The way I actually use this technique with cigarette through quarter is even more bold. What I do is I’ll perform the trick, put the coin back in the box [switch] and then say, “I can’t show you how that one works. But I can show you how they used to do it. Hold on.” I now go to get something, leaving them alone with the “trick” coin, which they may or may not try to sneak a look at while I’m gone. When I come back I’m holding… a cigarette through quarter gimmick. And I just show it to them. “See… it’s like a little door in the coin. But obviously you can’t show the person both sides like I did with that one.” I didn’t show them both sides the other time either, of course, but they don’t remember either way. “This version,” I say, pointing to the coin in the plastic case, “is pretty new. It’s only been around 8 or 10 years. I have no clue how they make these ones. It’s pretty baffling.” I then act like, “what the hell, I’ll show you the new version too,” and I let them open the case and all they see is a seemingly normal quarter.

I can understand if you feel uncomfortable exposing the cig thru quarter gimmick. but the truth is, this is a trick where the secret is so easily discoverable online (there’s no question what you would google to find the secret), that exposing the “old way” of doing it may be the best way to really fool them in the long-term.

Of course this technique doesn’t need to just be used with Cigarette Thru Quarter. Any gimmicked object that you can switch for an ungimmicked version would work.

Munchausen By Proxy

This is a combination of the ideas presented yesterday and today. It came to me via reader Derek D., who had independently come up with this combination of ideas that I was using separately.

It involves pairing two tricks together. One that can be examined, and one that can’t be (without a switch).

You do the trick that can be examined, but claim it can’t. For example, Paul Harris’ Reset. When you’re done you place the cards on the table. “Let me show you something similar I’m working on,” you say, and go into the trick that can’t be examined. In this case, let’s assume you’re doing NFW.

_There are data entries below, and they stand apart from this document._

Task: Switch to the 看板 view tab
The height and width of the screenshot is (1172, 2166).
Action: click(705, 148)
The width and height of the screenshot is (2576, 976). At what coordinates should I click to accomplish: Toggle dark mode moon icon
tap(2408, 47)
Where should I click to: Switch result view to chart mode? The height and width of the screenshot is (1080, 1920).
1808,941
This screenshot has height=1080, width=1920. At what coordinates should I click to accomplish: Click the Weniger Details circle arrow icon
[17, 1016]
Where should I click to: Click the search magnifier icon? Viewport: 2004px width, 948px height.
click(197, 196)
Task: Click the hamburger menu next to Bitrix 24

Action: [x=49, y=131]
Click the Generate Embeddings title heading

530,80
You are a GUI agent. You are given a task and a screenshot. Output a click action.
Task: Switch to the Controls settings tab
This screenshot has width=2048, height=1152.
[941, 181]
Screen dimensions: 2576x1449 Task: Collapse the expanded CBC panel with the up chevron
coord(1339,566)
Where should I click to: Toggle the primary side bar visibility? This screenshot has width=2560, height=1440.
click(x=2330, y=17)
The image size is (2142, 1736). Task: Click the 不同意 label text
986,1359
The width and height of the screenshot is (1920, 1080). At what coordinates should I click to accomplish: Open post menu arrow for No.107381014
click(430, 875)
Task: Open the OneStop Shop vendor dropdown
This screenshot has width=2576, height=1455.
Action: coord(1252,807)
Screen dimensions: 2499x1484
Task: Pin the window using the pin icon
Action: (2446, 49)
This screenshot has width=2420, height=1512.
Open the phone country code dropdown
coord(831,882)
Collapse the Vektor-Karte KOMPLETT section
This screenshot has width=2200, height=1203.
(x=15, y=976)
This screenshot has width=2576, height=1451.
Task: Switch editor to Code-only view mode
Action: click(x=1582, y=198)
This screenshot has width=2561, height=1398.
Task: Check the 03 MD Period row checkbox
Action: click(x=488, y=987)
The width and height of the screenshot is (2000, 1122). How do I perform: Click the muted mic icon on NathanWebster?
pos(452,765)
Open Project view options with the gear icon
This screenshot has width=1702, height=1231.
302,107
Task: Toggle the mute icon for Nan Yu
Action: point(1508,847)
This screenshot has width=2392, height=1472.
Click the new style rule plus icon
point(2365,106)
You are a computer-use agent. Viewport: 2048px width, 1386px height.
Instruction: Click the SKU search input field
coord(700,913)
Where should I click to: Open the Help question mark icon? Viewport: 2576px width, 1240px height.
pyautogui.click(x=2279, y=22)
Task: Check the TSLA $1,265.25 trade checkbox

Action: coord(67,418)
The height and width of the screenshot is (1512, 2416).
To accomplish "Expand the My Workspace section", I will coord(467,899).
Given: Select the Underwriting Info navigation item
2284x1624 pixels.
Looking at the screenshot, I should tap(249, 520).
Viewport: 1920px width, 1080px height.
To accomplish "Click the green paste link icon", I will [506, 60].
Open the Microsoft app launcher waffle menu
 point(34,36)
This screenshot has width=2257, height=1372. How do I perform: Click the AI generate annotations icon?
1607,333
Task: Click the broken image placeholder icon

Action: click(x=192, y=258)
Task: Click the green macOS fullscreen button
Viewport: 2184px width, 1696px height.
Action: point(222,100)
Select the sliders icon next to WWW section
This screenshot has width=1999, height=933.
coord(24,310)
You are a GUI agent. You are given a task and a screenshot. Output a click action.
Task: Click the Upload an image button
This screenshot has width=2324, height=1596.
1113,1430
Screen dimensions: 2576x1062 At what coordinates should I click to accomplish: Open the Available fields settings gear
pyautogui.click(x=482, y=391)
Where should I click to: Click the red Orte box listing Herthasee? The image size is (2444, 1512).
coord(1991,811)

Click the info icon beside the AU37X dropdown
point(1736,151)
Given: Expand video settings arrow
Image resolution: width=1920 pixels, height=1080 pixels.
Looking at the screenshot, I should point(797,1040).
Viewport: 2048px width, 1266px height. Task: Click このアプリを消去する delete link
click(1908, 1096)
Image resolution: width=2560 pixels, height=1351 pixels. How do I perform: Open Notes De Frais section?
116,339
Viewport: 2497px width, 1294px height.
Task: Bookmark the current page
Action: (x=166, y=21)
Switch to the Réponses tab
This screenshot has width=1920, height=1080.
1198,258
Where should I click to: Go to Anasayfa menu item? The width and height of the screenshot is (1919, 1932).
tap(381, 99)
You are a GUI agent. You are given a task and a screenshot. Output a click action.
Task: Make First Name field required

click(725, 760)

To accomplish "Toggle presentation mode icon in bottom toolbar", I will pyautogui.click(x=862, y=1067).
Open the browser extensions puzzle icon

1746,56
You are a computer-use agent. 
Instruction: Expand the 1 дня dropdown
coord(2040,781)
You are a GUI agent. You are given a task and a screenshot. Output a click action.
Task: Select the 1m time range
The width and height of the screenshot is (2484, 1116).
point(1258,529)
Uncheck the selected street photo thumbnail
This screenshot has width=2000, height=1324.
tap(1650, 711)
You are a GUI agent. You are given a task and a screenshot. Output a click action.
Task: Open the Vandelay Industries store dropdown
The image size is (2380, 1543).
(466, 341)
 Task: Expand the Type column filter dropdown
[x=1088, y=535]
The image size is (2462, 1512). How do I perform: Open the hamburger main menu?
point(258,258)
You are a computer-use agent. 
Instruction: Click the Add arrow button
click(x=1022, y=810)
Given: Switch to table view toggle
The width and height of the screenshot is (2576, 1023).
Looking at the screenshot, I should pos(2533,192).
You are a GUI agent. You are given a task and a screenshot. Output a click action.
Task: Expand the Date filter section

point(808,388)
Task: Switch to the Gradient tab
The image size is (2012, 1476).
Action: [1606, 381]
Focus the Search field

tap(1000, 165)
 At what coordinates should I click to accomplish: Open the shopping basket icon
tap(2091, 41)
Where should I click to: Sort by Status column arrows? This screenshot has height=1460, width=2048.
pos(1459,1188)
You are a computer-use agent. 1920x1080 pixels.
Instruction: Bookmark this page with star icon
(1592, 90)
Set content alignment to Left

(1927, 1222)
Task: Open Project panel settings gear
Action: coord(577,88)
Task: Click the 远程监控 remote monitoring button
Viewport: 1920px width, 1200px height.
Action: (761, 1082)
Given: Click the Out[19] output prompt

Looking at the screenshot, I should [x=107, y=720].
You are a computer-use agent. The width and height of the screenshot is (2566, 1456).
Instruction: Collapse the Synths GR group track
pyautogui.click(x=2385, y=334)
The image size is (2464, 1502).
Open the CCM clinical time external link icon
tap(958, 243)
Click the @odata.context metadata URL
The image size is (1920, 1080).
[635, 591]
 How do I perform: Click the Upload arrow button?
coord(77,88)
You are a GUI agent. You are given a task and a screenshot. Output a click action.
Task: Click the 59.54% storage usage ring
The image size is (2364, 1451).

You now bring the attention back to the cards on the table. “I’m not supposed to let you look at those cards, because they’re trick cards. But honestly, I’d be curious if you have any insight on how they work. I can’t figure it out.” Or, if you don’t want to play dumb you can say, “The truth is, you can look at those cards [indicating the Reset cards]. You’ll never figure out how they’re gimmicked. It’s so cleverly done.”

Now, with their attention on the first set of “trick” cards, you can do a very clean, unhurried switch of the actual gimmicked cards you now hold for some ungimmicked cards, and set them on the table as you help the person look though the Reset cards. Then you can turn your attention to the NFW cards (the switched in ungimmicked ones) and be like, “These ones are the similar. I can’t for the life of me tell what’s unusual about them. But obviously something is or they couldn’t change like that.”

Now, in a sense, this is just a switch done under some misdirection. But you’re directing them towards the exact same thing you’re misdirecting them from, i.e., “gimmicked” cards. So I think it would be especially effective.

It’s easy for a spectator to think, “When he shot the confetti from the wand, that’s when he switched the cards.” That might be “obvious.” But here’s what’s not an obvious thought: “I think when he showed me the first trick with gimmicked cards, they were actually normal cards. Then when he showed me the second trick with gimmicked cards, they were gimmicked cards. And when he asked me to look at the first gimmicked cards which were actually ungimmicked, he then switched the real gimmicked cards for ungimmicked ones before he asked me to look at those ones too.” That’s not the sort of construction they’re just going to stumble their way into.

Both yesterday and today’s post are about extending the presentation beyond the effect itself. Traditionally, talking with the audience about the concepts of secrets, gimmicks, magic shops, trick-cards, exposure, etc., might have been seen as undermining the magic. But in the world we live in now—where almost all magic secrets can be found on a device in everyone’s pocket—messing with their understanding of secrets and gimmicks and those sorts of things, can be one of the strongest ways to fool them.